I'm sure you've heard of Righthaven, a copyright-troll Frankenstein's monster created in a boardroom rather than a laboratory. Righthaven's creators had dreams of making money by assigning newspapers' right to sue for alleged copyright infringement to a litigation entity. Righthaven came out swinging, suing bloggers left and right, in many cases for what was clearly fair-use quotations of articles.
Its efforts met in abject failure. In some instances it lost based on fair use defense; in other cases it lost when courts found that a newspaper couldn't confer standing to sue upon a litigation entity by transferring only the bare right to sue. The end result: Righthaven has lost repeatedly and is facing both sanctions and orders compelling it to pay the attorney fees and costs of its defendants. Frankenstein's monster is lumbering dumbly away.
But Frankenstein's monster was a pathetic and somewhat sympathetic figure, the occasional child-strangulation aside. Righthaven is not. Righthaven, now claiming to be close to bankruptcy, reaches for pathos but achieves only schadenfreude. In a recent Ninth Circuit "Urgent Motion" Righthaven begs the Circuit to stay the district court's order requiring it to pay the attorney fees and costs of a successful fair use defendant, complaining that it cannot secure even a $34,000 bond and that the defendant will soon seize its assets:
To date, Righthaven has been unable to secure a bond. The terms required by the bonding companies that Righthaven’s counsel has investigated and/or contacted are an impediment to meeting the district court’s stay requirement. The bonding companies are requiring what amounts to a full cash bond. In sum, the bonding companies ask for full cash payment, certain forms of collateral held by the company or irrevocable letters of credit be posted to obtain a bond in the amount requested. To date, Righthaven has been unable to satisfactorily meet these requirements in a manner acceptable to a bonding company. Due to the pending appeals and the stay of certain active litigation matters, Righthaven’s operating capital is being utilized to service its monthly operating expenses. As such, it is presently unable to allocate more than $34,000 toward the bond required by the district court to stay the Judgment pending appeal.
Absent posting the required bond or obtaining a stay of the Judgment pending appeal from this Court, Righthaven unquestionably face an imminent threat of irreparable harm through Hohen’s judgment enforcement efforts. As set forth in the motion for writ of execution, Hoehn is clearly seeking to seize and liquidate Righthaven’s intangible intellectual property assets. These assets include not only the copyrighted work at issue in this appeal, but the copyrighted works at issue in other appeals pending before this Court and those at issue in pending district court actions.
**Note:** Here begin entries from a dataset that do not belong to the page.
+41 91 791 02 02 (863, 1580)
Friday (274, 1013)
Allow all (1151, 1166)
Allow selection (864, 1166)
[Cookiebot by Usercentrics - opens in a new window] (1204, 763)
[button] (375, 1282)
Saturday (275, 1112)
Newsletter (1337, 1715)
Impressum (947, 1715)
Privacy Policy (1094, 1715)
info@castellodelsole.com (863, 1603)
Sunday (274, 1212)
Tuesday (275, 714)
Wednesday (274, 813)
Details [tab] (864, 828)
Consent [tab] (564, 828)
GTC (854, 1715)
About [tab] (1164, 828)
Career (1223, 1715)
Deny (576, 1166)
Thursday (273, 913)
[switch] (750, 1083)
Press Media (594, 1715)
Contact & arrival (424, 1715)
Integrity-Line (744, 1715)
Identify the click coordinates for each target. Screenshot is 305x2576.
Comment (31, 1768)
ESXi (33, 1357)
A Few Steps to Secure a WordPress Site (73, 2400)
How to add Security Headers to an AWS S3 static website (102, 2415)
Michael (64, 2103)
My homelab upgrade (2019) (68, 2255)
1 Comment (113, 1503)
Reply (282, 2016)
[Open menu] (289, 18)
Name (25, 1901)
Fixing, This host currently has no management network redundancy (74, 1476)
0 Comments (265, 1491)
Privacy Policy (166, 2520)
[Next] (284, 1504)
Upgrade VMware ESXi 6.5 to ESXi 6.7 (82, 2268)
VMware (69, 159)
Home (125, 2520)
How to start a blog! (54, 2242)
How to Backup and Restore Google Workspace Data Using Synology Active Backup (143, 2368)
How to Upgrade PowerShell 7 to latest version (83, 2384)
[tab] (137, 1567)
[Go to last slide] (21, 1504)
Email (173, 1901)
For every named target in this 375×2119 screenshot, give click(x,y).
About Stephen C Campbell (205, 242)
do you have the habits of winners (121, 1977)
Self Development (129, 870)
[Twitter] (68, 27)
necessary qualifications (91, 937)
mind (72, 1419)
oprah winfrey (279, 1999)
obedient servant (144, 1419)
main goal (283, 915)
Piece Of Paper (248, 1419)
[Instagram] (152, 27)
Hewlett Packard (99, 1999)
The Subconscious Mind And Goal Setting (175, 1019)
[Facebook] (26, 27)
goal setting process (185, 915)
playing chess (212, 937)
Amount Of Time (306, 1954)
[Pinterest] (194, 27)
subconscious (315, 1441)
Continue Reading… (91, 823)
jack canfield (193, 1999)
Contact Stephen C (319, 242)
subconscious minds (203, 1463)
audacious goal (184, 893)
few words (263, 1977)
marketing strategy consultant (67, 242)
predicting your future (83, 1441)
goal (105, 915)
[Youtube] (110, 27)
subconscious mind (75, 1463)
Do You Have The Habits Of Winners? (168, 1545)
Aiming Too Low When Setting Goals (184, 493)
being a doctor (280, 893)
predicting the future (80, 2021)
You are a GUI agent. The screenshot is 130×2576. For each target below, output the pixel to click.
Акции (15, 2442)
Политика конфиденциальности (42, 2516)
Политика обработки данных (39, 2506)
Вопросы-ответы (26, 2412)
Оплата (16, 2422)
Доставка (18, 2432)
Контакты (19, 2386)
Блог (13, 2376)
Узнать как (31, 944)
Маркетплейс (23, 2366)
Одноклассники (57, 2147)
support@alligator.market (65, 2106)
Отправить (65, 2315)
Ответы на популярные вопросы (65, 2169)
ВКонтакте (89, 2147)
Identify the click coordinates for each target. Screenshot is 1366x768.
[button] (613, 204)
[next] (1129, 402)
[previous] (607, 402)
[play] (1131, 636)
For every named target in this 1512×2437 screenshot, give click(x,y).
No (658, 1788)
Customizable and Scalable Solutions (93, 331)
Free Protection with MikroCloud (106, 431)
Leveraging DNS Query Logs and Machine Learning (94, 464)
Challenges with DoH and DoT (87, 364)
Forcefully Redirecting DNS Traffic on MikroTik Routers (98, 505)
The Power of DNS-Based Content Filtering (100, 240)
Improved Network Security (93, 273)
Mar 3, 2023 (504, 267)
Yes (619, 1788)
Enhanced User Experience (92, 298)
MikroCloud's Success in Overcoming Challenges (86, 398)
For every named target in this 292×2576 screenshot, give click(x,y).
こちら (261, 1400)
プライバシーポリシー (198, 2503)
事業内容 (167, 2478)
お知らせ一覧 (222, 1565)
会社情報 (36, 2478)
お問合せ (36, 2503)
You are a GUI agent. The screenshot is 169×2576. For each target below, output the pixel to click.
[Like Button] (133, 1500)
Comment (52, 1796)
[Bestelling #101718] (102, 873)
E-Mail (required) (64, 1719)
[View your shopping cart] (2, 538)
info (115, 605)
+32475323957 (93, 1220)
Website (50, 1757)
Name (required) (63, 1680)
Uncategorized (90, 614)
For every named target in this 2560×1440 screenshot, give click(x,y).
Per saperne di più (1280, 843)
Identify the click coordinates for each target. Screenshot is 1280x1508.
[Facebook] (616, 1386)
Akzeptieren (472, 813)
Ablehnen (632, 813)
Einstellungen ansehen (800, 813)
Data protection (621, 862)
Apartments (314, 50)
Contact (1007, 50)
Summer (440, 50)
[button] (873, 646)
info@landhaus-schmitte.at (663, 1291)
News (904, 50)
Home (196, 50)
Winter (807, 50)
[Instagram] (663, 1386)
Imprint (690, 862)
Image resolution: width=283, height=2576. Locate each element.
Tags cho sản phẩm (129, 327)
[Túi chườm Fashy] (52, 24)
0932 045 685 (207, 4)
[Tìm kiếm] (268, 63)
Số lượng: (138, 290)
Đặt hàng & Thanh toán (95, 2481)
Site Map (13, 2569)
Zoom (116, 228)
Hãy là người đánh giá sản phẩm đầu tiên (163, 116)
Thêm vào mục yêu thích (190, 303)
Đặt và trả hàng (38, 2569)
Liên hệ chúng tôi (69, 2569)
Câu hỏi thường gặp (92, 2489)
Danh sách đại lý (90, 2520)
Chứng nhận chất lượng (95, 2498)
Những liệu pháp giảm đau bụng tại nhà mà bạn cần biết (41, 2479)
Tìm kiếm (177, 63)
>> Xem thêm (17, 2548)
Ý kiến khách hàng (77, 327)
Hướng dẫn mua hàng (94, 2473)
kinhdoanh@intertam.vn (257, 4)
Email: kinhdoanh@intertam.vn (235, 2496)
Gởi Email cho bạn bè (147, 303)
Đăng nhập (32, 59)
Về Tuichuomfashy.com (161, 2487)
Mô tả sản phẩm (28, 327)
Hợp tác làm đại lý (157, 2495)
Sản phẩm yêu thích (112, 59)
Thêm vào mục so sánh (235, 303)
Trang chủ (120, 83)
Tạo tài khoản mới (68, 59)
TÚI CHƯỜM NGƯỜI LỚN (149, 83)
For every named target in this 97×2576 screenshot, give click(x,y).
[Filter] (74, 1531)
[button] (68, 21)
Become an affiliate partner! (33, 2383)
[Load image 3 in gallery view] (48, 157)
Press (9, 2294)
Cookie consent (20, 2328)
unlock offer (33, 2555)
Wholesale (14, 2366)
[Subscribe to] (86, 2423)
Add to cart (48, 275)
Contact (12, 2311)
The technical, legal term for this request is JNOD, meaning "judgment notwithstanding obvious douchebaggery."
Righthaven's opponent in this is our friend Marc Randazza. One never knows which Randazza is going to show up to the party. Is it the entire legal brief about dicks Randazza? The ram has touched the wall Randazza? No, in this case, it's the literate Randazza, who picks up a mid-nineteenth-century American literature reference and beats the living shit out of Righthaven with it, having (as usual) more fun that one is supposed to as a lawyer. Read it and enjoy.
Things can't get much worse for Righthaven and its lawyers. Or . . . can they?